André Callaert: « Je me souviens d’un établissement où un panneau d’accès avait été placé à hauteur de chaque coude dans les conduites. Il n’y avait pas moyen de ce fait d’avoir accès à chaque centimètre carré, mais ils avaient réussi à parer le problème. Au moyen de simple papier collant, ils avaient connecté quatre tuyaux d’aspirateur et à l’aide d’un long bâton, ils réussissaient malgré tout à nettoyer les conduites en passant l’aspirateur par les panneaux d’accès. On ne va certes pas leur décerner le prix de l’esthétisme, mais avec des moyens simples, ils avaient malgré tout trouvé une bonne solution. Je conseille en tout cas à tout le monde de prévoir suffisamment de panneaux d’accès lors de la conception d’une installation de ventilation. Afin de pouvoir la nettoyer facilement et efficacement. L’obstruction des conduites d’aspiration par la poussière et autres est en effet un problème sous-estimé. Cela peut avoir pour conséquence que votre système de ventilation ne fonctionne plus correctement pour cause des conduites bouchées. »

 

 

« Certains bureaux d’architecture ou bureaux d’étude ne se soucient guère du nettoyage des conduites», souligne André Callaert, « car leur obstruction ne commence généralement à être vraiment problématique qu’après disons 10 à 15 ans. La période de garantie est alors arrivée à échéance, si bien que cela ne ressort plus de la responsabilité du bureau d’étude. Insistez donc auprès de votre bureau d’étude pour qu’il intègre bel et bien cette problématique dans ses concepts et qu’il prévoie donc suffisamment de panneaux d’accès. Cela évite à l’établissement bien des problèmes à long terme. »

 

 

Avenir: de l’importance d’une étude préalable et de fausses économies

« Un des grands défis pour l’avenir sera d’intégrer les objectifs énergétiques dès le début de l’étude préalable, dès le premier croquis du concept », explique André Callaert. « L’orientation d’un bâtiment à elle seule est déterminante, songez à l’énergie entrante du soleil ou la vue des chambres, mais elle est souvent négligée. Les architectes doivent fournir des efforts pour déterminer la meilleure implantation et en fonction de cela, élaborer leur architecture. C’est l’inverse de l’approche que j’ai observée dans de nombreux projets: on donne la priorité à une belle architecture et à des fioritures et on ne considère qu’ensuite (voire pas du tout) l’orientation, la vue des chambres, etc. C’est de cette façon que les architectes vont pouvoir se différencier à l’avenir: en faisant primer l’aspect fonctionnel sur l’architecture », avance André Callaert, titillant ainsi gentiment les architectes. « Certains architectes mettent déjà ce principe en pratique et réussissent à combiner une belle architecture avec des exigences énergétiques et fonctionnelles.

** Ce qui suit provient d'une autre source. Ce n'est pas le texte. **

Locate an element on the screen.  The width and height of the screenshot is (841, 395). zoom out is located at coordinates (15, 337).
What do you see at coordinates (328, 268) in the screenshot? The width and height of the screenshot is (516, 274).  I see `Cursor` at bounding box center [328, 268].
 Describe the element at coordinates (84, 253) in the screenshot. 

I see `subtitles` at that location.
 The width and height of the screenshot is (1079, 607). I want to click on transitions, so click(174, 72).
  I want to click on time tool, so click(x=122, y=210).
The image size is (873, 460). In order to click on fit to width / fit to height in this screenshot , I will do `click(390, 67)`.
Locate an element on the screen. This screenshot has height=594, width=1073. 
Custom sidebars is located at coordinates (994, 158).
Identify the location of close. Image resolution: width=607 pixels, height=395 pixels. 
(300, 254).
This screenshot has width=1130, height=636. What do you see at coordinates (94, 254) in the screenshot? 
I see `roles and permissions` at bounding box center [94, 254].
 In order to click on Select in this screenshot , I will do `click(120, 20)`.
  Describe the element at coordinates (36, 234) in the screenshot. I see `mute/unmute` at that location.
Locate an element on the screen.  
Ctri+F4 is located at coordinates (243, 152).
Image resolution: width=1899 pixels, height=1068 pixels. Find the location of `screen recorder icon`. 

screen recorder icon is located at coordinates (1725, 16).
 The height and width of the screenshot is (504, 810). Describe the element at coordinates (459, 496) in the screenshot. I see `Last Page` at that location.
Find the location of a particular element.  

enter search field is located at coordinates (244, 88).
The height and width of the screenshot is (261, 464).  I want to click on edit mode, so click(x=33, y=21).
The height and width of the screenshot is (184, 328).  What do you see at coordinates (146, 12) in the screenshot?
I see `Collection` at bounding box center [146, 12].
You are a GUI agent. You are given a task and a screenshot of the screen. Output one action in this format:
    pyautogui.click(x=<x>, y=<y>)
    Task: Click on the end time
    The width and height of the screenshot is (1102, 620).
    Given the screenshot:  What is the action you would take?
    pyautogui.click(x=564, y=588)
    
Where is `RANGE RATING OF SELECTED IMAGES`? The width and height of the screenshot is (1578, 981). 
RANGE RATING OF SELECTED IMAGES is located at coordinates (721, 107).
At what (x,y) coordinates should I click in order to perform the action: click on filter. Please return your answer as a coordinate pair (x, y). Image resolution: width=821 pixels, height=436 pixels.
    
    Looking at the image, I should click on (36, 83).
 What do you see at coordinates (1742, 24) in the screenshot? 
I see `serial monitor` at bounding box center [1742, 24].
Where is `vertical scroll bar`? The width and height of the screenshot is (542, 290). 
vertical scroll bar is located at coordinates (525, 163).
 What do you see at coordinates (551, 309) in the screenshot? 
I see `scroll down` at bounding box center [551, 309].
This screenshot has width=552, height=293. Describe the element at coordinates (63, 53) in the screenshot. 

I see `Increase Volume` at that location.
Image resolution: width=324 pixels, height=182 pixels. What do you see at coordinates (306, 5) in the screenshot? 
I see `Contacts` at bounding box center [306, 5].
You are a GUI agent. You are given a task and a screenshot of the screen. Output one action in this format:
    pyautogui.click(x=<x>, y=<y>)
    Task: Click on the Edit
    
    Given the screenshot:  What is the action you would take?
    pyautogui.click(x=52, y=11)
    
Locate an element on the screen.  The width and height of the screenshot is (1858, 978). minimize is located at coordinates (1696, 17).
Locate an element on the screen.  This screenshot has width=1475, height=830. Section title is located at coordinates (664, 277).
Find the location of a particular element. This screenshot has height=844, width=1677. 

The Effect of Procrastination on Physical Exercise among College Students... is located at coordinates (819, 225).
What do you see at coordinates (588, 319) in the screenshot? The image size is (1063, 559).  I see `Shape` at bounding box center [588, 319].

Mais cela demande, il est vrai, un effort supplémentaire. »

 

André Callaert met par ailleurs en garde contre les fausses économies, comme sur l’isolation ou les conduites d’aération évoquées plus haut. « Des économies sur l’entretien technique (et l’équipe qui s’en charge) peuvent engendrer plus tard d’importants frais supplémentaires. S’y ajoute que de plus en plus d‘équipements sont commandés de manière électronique, si bien qu’il devient impossible, ou en tout cas très difficile, pour la direction ou le responsable technique de l’établissement d’encore régler soi-même les installations. On ne peut attendre d’un homme à tout faire ou d’un technicien généraliste, certainement pas dans une maison de repos ou un hôpital de taille modeste, d’avoir des connaissances suffisantes de tous les mécanismes de commande complexes, comme les valves, les convecteurs, les groupes de ventilation, le chauffage, etc. La commande de ces équipements est souvent très compliquée. Plus on sous-traite, plus les frais risquent de s’accumuler et plus votre établissement va déléguer sur le plan technique… Ce n’est pas une tâche facile de trouver un équilibre sain en la matière », conclut André Callaert.